Engineering anti-c-MET scFv-conjugated PLGA nanoparticles for precision verteporfin delivery in lung cancer cells: a formulation study

In lung cancer, the tyrosine kinase receptor c-MET is often overexpressed, driving tumour progression and metastasis. This aberrant surface expression distinguishes the tumour cells from surrounding healthy tissue, providing an opportunity for targeted delivery of cytotoxic agents. This study aimed at designing and developing a tailor-made engineered nanoparticulate platform tuneable for the selective targeting of c-MET overexpressing cells.
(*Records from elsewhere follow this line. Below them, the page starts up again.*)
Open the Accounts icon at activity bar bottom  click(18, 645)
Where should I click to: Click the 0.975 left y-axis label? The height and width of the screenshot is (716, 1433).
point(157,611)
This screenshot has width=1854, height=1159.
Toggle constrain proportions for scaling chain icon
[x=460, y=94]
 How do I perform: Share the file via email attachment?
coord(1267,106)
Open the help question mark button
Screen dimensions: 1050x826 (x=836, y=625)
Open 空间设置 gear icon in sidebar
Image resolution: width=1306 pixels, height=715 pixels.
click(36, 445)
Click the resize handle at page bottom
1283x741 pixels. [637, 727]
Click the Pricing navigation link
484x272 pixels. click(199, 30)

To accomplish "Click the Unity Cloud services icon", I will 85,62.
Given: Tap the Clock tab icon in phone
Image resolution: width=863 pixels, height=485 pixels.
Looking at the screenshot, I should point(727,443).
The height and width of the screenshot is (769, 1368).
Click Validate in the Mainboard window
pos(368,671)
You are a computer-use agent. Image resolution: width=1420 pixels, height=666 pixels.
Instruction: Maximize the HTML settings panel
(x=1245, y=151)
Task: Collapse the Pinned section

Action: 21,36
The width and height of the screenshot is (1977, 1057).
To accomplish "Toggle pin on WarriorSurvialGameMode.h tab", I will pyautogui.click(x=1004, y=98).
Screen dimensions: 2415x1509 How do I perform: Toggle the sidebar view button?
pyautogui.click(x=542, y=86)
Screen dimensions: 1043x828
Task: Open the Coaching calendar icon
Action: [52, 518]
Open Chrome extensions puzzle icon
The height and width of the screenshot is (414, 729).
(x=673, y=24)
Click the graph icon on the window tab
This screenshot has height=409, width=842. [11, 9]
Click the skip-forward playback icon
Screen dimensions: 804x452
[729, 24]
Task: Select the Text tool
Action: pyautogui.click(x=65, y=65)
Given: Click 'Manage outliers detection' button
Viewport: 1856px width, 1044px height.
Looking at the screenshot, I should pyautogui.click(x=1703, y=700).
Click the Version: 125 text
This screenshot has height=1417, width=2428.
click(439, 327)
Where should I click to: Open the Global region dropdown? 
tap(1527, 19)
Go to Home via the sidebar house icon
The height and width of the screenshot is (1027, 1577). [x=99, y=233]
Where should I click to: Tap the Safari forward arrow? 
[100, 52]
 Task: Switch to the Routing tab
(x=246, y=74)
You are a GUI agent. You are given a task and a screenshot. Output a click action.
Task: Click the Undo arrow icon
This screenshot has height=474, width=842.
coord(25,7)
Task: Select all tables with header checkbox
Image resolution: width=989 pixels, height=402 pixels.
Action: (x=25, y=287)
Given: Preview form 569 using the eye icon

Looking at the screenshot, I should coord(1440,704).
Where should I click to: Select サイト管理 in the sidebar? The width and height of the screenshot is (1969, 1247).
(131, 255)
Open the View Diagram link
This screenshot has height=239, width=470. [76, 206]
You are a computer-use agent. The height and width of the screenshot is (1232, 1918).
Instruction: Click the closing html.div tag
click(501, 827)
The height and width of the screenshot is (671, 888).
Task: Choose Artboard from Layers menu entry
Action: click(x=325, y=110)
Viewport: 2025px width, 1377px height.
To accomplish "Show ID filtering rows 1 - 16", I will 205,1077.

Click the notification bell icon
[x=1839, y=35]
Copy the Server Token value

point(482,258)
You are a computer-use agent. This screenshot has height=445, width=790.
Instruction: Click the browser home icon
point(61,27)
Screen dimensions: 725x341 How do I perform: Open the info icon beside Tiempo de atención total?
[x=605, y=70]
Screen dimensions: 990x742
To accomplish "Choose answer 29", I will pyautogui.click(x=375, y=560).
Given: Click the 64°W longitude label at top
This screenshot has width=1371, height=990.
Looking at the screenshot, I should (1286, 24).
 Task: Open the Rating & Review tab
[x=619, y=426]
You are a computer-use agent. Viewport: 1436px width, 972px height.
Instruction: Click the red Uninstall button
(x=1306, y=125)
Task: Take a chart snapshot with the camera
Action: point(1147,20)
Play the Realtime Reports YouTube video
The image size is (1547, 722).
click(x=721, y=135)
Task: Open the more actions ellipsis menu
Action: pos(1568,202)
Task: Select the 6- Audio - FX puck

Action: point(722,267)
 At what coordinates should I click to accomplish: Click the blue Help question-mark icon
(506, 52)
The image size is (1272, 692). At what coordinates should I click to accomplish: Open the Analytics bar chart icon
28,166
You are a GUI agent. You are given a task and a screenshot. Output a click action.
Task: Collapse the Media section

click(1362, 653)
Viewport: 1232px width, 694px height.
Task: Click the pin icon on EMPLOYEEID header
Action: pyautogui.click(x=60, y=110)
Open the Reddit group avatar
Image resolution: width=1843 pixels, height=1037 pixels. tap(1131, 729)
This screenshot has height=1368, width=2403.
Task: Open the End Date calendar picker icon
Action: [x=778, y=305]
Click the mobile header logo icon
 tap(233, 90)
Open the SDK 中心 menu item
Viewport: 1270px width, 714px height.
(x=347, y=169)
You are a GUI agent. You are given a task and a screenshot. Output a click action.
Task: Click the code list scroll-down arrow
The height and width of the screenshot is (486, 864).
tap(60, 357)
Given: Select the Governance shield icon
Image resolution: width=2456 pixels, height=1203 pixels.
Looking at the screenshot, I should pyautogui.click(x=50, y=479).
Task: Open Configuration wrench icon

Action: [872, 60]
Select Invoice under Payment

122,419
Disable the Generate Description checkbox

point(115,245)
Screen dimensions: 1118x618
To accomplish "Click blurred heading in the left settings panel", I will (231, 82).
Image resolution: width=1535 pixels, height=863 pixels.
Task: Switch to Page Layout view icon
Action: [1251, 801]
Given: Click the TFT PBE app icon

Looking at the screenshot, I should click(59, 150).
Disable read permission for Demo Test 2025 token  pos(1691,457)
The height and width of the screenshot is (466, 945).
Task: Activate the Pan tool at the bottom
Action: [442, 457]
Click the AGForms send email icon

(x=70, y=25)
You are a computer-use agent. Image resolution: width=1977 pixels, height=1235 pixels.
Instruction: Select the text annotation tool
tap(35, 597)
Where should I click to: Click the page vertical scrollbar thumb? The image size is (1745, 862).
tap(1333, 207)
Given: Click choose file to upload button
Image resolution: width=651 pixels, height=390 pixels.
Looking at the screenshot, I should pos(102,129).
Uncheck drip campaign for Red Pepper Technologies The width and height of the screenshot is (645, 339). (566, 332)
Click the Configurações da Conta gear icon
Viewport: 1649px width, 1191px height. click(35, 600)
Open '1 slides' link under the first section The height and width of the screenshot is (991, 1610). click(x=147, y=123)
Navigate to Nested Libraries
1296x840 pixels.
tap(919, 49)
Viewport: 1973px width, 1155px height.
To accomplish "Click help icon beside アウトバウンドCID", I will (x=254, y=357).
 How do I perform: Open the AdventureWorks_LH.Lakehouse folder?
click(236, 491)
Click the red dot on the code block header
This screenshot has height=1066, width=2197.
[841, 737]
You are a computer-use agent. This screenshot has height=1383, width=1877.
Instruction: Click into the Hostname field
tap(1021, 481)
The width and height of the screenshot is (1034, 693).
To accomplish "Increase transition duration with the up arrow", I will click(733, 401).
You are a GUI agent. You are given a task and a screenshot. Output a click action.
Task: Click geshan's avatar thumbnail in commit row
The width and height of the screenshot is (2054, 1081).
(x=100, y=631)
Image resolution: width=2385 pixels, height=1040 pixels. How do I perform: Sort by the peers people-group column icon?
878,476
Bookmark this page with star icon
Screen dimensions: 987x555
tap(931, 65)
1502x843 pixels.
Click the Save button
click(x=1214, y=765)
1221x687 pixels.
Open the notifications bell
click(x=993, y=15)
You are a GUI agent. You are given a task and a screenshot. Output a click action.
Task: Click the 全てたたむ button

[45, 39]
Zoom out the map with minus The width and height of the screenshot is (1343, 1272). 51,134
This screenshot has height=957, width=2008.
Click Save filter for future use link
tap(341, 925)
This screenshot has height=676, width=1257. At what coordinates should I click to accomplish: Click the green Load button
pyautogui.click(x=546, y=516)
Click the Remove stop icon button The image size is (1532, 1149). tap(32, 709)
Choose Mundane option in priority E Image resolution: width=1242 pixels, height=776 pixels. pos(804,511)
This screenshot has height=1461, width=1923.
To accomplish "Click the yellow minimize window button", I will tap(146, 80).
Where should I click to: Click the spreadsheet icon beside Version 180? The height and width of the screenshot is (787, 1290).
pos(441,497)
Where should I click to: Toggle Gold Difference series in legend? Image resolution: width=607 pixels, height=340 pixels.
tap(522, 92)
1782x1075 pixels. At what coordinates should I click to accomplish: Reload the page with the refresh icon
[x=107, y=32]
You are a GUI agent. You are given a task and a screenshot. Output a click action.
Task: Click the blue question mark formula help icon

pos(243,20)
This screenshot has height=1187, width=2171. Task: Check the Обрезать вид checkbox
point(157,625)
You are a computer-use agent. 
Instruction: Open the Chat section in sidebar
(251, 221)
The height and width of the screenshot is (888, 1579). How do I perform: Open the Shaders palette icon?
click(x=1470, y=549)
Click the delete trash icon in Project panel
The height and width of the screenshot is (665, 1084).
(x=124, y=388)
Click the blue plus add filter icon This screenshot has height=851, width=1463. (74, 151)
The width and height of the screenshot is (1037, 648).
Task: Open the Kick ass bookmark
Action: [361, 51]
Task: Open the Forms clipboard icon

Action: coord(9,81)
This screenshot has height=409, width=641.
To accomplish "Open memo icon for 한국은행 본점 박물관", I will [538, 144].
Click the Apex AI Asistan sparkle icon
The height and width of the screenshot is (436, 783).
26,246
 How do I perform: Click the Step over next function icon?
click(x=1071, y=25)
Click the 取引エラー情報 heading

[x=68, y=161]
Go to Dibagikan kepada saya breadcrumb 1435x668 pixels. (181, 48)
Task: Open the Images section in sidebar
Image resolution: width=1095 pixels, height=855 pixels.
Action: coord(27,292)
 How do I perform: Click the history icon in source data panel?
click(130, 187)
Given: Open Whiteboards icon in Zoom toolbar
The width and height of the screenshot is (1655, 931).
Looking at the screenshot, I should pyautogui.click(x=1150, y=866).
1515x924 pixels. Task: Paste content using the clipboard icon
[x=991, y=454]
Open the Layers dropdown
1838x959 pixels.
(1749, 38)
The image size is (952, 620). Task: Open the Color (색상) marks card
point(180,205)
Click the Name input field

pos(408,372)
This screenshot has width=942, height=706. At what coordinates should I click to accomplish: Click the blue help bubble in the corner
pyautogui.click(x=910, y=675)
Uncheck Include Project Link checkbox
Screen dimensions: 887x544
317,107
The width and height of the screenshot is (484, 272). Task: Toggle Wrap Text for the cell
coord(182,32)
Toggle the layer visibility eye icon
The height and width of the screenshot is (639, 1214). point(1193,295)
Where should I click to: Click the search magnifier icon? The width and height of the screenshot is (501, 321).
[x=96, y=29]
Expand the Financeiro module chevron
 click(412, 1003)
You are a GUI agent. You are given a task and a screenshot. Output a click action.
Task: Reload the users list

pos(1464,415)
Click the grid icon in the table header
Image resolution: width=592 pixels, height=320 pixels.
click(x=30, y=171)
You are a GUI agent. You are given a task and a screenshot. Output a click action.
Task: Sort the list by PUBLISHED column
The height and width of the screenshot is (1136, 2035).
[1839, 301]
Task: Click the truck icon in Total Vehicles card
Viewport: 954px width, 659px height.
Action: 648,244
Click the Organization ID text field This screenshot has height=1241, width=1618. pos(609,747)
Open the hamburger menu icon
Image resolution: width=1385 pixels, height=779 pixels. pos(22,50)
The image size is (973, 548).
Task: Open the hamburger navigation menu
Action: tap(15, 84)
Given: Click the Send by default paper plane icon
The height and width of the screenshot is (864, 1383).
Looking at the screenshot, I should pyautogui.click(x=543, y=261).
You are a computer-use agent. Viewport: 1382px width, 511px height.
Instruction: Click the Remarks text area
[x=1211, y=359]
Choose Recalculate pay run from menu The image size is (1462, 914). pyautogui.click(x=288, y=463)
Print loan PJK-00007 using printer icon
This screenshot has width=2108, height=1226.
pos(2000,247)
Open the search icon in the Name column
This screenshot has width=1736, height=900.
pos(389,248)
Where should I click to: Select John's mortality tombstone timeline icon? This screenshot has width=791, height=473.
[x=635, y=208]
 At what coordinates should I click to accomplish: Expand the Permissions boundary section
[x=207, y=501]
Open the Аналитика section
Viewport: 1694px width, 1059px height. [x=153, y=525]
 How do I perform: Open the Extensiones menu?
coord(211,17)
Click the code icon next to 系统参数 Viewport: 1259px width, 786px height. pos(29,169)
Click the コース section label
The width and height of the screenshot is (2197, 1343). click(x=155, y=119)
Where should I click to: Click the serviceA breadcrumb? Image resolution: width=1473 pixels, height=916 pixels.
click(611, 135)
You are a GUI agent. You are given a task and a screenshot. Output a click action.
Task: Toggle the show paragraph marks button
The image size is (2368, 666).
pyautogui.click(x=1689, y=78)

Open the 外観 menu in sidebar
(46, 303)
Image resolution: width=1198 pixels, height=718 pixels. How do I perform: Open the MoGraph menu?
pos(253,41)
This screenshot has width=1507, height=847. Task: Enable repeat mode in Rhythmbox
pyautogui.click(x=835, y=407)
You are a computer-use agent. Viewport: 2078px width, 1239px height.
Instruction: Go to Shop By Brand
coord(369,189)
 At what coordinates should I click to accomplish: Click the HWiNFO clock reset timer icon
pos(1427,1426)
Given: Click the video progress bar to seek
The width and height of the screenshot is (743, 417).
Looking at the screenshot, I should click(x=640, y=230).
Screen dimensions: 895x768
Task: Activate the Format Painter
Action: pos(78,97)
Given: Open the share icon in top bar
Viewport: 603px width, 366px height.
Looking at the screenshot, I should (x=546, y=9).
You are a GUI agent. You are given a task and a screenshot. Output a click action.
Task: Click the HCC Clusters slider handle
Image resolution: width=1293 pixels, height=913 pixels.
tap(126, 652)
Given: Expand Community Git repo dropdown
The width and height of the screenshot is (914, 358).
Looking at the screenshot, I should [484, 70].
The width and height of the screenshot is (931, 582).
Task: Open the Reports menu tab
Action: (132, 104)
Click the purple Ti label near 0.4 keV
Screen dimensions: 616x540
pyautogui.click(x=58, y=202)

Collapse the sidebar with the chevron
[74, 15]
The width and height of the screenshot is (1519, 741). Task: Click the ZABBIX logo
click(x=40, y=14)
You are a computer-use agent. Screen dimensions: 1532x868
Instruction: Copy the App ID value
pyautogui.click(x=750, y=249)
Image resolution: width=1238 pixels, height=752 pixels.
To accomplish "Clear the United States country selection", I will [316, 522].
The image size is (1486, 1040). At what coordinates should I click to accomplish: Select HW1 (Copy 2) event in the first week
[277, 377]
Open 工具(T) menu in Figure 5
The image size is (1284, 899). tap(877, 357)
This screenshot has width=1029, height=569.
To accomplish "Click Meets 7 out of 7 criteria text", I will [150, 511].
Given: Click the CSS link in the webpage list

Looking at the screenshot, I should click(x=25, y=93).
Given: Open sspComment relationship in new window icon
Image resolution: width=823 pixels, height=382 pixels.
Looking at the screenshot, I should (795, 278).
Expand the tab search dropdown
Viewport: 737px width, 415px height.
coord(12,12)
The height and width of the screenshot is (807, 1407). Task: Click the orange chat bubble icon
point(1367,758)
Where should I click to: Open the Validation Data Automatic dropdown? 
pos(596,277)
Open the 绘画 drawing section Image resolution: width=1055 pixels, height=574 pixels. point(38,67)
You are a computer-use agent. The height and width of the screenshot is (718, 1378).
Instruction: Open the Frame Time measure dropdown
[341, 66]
For this purpose, an effective conjugation method of a potent in-house developed single-chain variable fragment (3H3-HisC scFv) with PLGA-based nanoparticles (NPs) was set up for targeted delivery of the antitumor agent verteporfin (VP) to lung cancer cells (A549). The 3H3-HisC scFv was modified to allow site-directed sulfhydryl-reactive conjugation at the C-terminus, preserving its integrity and binding capacity. Comprehensive characterization confirmed the NP functionalization and drug-loading efficiency (3 µg VP/mg NPs). When tested in vitro, the nanoplatform demonstrated specific enhanced uptake into c-MET-overexpressing A549 cells after 1 h of incubation. A key advantage of this nanoplatform is its flexibility in modulating the VP release rate by adjusting the structural polymer's Mw or L:G ratio, without altering the functionalization, allowing for application-specific customization.